** BEGIN **

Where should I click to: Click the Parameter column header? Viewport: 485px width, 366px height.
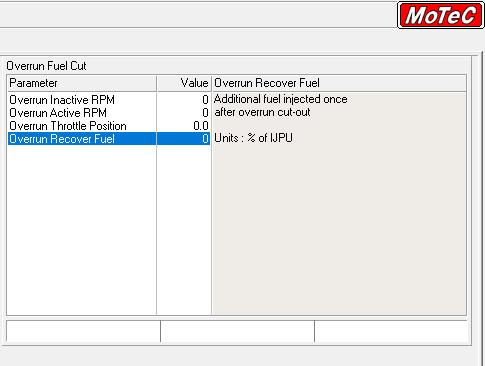click(82, 83)
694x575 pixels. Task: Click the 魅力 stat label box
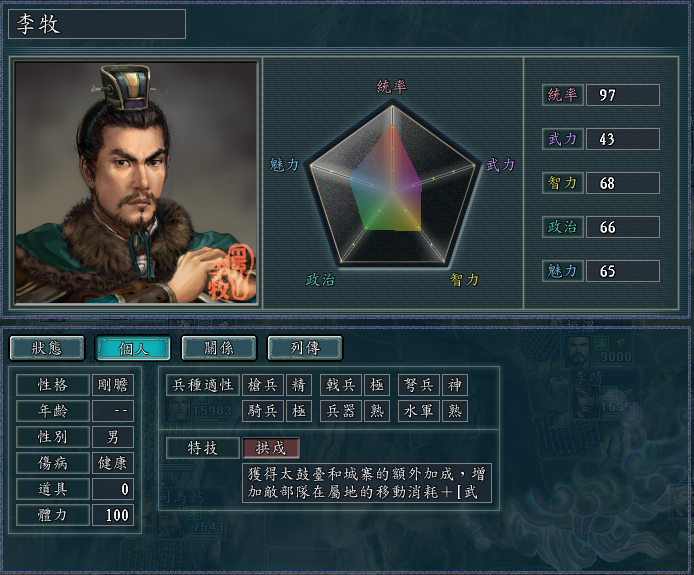tap(563, 271)
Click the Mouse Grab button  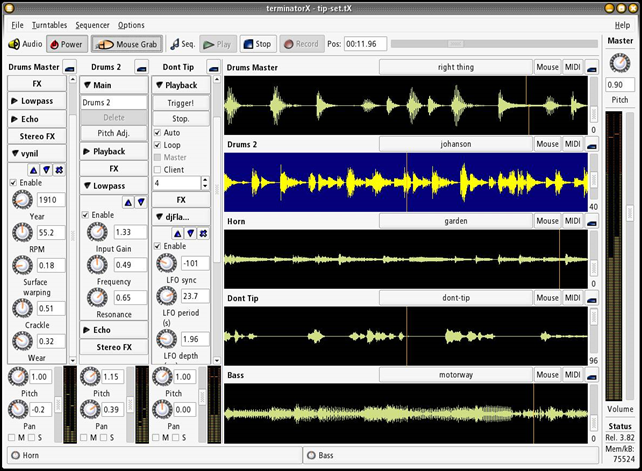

** END **

WRITTEN INSTRUCTION: Can you output every line of the entries above as a Markdown table with a Row column numbering each line and a Line column holding its text, skipping blank lines and leaving out the pictures?

WRITTEN ANSWER:
| Row | Line |
|---|---|
| 1 | Where should I click to: Click the Parameter column header? Viewport: 485px width, 366px height. |
| 2 | click(82, 83) |
| 3 | 694x575 pixels. Task: Click the 魅力 stat label box |
| 4 | tap(563, 271) |
| 5 | Click the Mouse Grab button   |